Lesetext
Mit Hoffnung durch Klimakrise? Dirk Steffens: "Haben mehr Lösungen als Probleme, aber ..."
16.08.2024, 11:46 Uhr Artikel anhören
Die Folgen des Klimawandels sind in vielen Weltregionen schon jetzt enorm.
(Foto: picture alliance / Anadolu)
Die wissenschaftlichen Erkenntnisse über die Erderwärmung und ihre Folgen rufen bei vielen Menschen Zukunftsangst und Hoffnungslosigkeit hervor. Wissenschaftsjournalist Dirk Steffens hingegen blickt weitaus zuversichtlicher auf die Krise. Denn: Die Lösungen liegen bereits auf dem Tisch, erklärt er im Gespräch mit ntv.de. Nun sei es daran, sie auch anzuwenden. Ohnehin gebe es keine vernünftige Alternative zum Optimismus - weder bei persönlichen Krisen noch bei den großen Problemen der Menschheit. Das, so der Experte, sei am Ende eine Frage der Logik.

Gespeicherte Daten
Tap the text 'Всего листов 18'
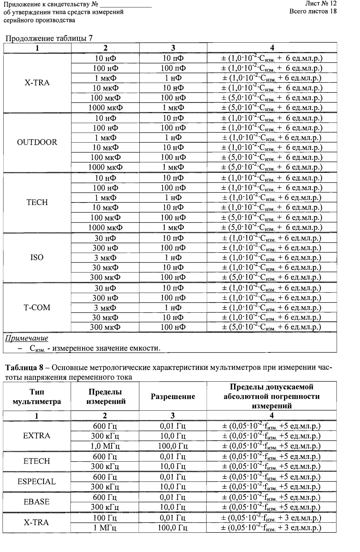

Aufgabe 1
Beantworte die folgenden Fragen zum Lesetext über Dirk Steffens und die Klimakrise.
(a) An welchem Datum und um welche Uhrzeit wurde der Artikel veröffentlicht?
(b) Als was wird Dirk Steffens im Text bezeichnet?
(c) Wozu gibt es nach Steffens keine vernünftige Alternative?
Aufgabe 2
Führe den Lesetext über Dirk Steffens und die Klimakrise im Anschluss an seinen letzten Satz weiter.

Antwort 1
(a) Am 16.08.2024 um 11:46 Uhr.
(b) Als Wissenschaftsjournalist.
(c) Zum Optimismus.

Antwort 2
ntv.de: Herr Steffens, ich habe selten etwas Zuversichtlicheres gelesen als diesen Satz auf Ihrem Instagram-Profil: "Durch den Tod wird das Leben unsterblich." Können Sie das genauer erklären?

Dirk Steffens ist Wissenschaftsjournalist, spezialisiert auf Natur- und Umweltthemen.
(Foto: picture alliance/dpa)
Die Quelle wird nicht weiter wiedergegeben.